You know what I need? I need like the CEO or the founder and I need the, the head of growth or, or the VP of marketing. That's it. And so like, if maybe there's like 300 newsletter companies that I wanna work. Oh, so, so 300 times two, 600. Okay. Can I get 600 people that, that's like an Excel list. Like I can go one by one by one.
I can meet those people at conferences, I can email them, I can LinkedIn message them. Like it, it takes this [00:14:00] giant like nebulous world. It's like, oh my God. Like how do I, do I run ads? Do I call the email? Like, there's all these people I could reach. I was like, no, no, no, no, no, no, no, no. You just need the 600.
Can you just get 200? Of the 600 I, I can do that. Um, and so that's what I, I started doing and I basically, I would go and I think this also is important. I, I made it, uh, a private newsletter, so, so you had to be, uh, it's kind of cute. You, you had to be like, like invited, you know, like invite you to the newsletter and, um.
I would LinkedIn message people, uh, and I have a bunch of screenshots at this and stuff. Like for instance, I, I'm I LinkedIn messaged Sean Griffey, uh, who, who was the, one of the three co-founders of Industry Dive, you know, big, big deal, big guy. And, um, I just go, Hey, you know, I, you know, evening Sean, like, I run a private newsletter for newsletter operators who are doing 79 figures.
You know, it's generally for CEOs and their heads of growth. A couple people like X and Y and Z Read X and Y and Z were mutual connections that we had. Or a lot of times I'll do, um, competitors of the person that I'm messaging. So it's like, oh, they see their peers are reading this newsletter. Okay, [00:15:00] now I've now elevated the status of the newsletter.
Would you mind if I add you. I, I manually add them. They give me their email and then I, I don't put them, give them some landing page where it's like, oh, here you go, do it. Right? Mm-hmm. White glove. I do it for them and I add them. Yeah. That's been a great tactic.
Chenell Basilio: Well, and then when you send out the newsletter, you actually at the top say, welcome to blah, blah, blah.
And like there's four or five really big names that have joined in the last week, and it just like solidifies the reason I'm reading this newsletter. I'm like, oh yeah, so is Tyler Dank and you know, Nathan Barry or whoever reading this newsletter. And I think that's such a smart move too.
Nathan May: I, uh, I, I feel, I think I stole that from something I can't remember.
Uh, but I, I like that part as well. And a lot of people email, uh, about that. And, and like for somebody who's like listening to this, like, I don't have like, uh, my newsletter is like super ugly. Like there's no, there's no design. It's like, it's literally just like an email from me. Like, but, but I think that's by, I think that's an I that's a good thing.

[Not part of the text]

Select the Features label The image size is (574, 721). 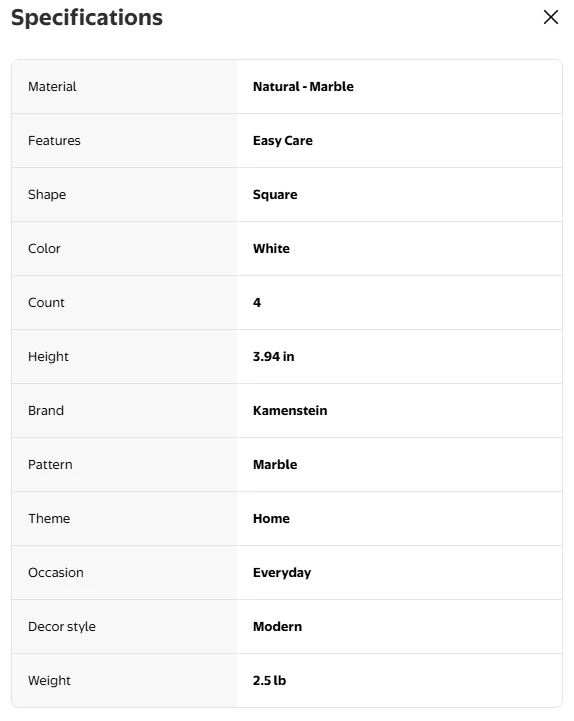tap(54, 140)
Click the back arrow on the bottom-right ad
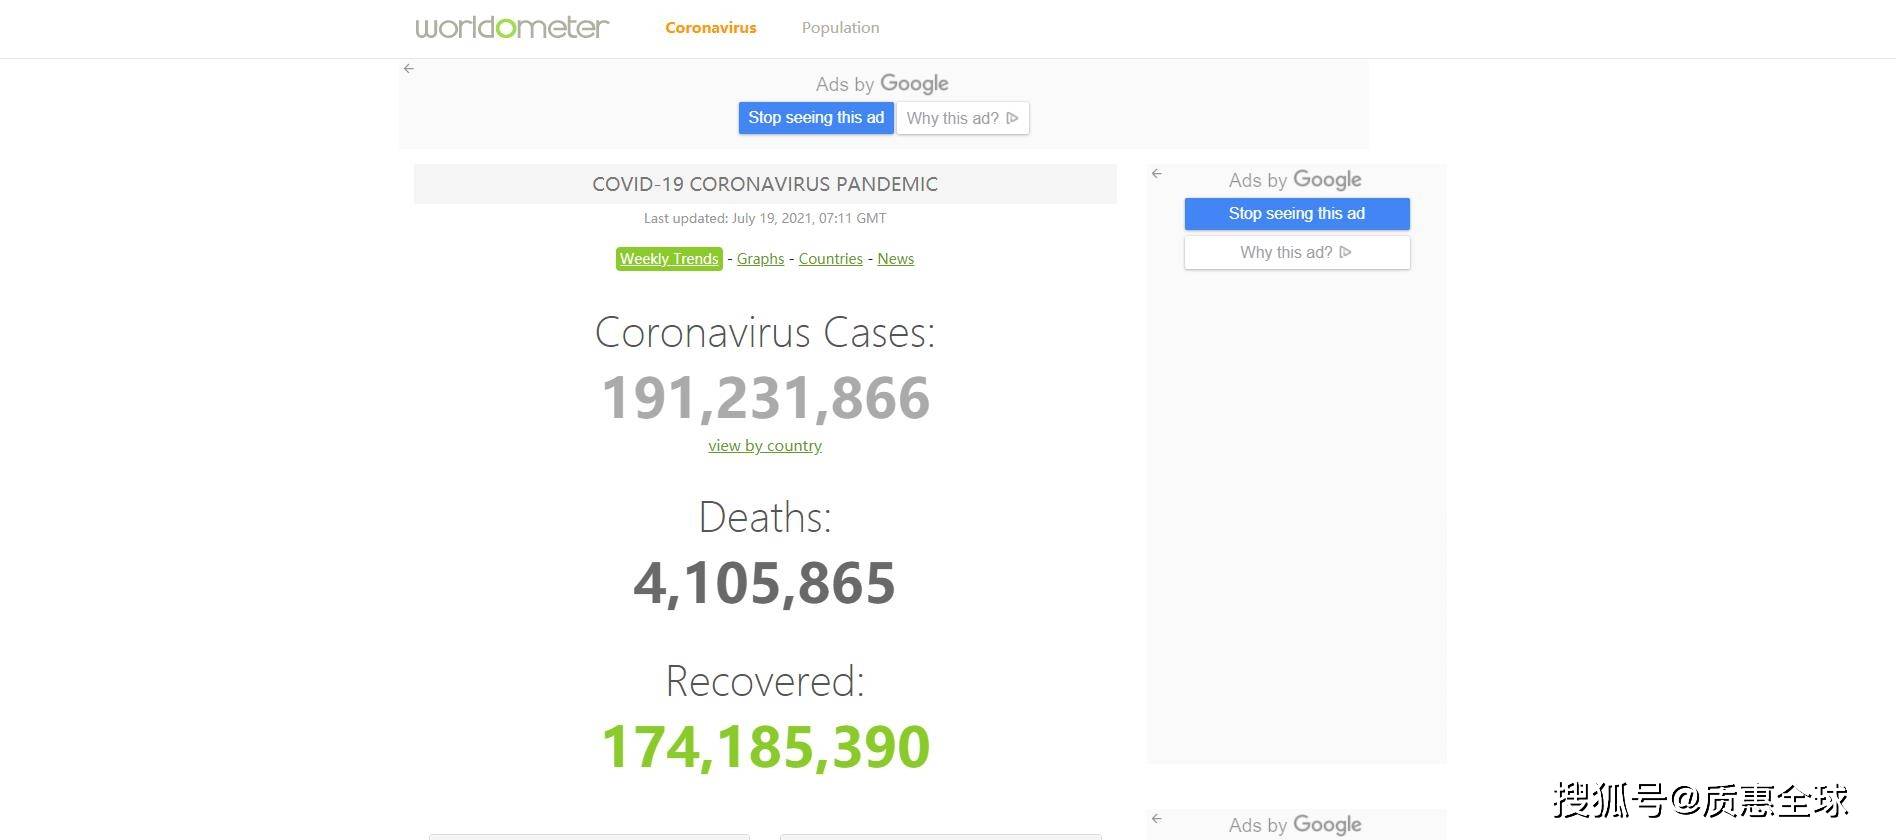 (1157, 819)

Like, [00:16:00] like, like if you like, sell like a high ticket or like healthy product or service, like people wanna hear from you. And I, I think the mistake, so if you were gonna go do this, I think everybody who has an existing company should go do this. Because, because No, nobody does it, by the way. So I actually, so this is important to know, okay.
Why is this better than like, cold mailing people? Well, well, number one, Sean Grey's not gonna get on a sales call with me. Like, so that's not, Sean doesn't know me. It's like, who's Nathan? I don't, I don't care about this. Right. So the barrier to entry for a newsletter. Significantly for people who do get on sales calls with me.
Typically, if you're a B2B business owner, you have like, alright, you get on a call with somebody, let's say they don't close, you know, you, you're not gonna have a chance to get on another call with that person for maybe another quarter. So, so, so maybe there's like four times per year you could potentially close somebody Right?
For, for your product or your service. Um, so newsletter, right? And then, so you have this huge list now and, and then if I wanna reach out to people, I have to individually reach out to all them. Well, so a newsletter kind of solves all that, right? Like the, the friction is extremely low. Anybody would join and now I'm building trust and I, every time I hit publish, [00:17:00] I have a chance to potentially get on a sales call with somebody and I write one thing and it reaches every single person that I would potentially want to work with.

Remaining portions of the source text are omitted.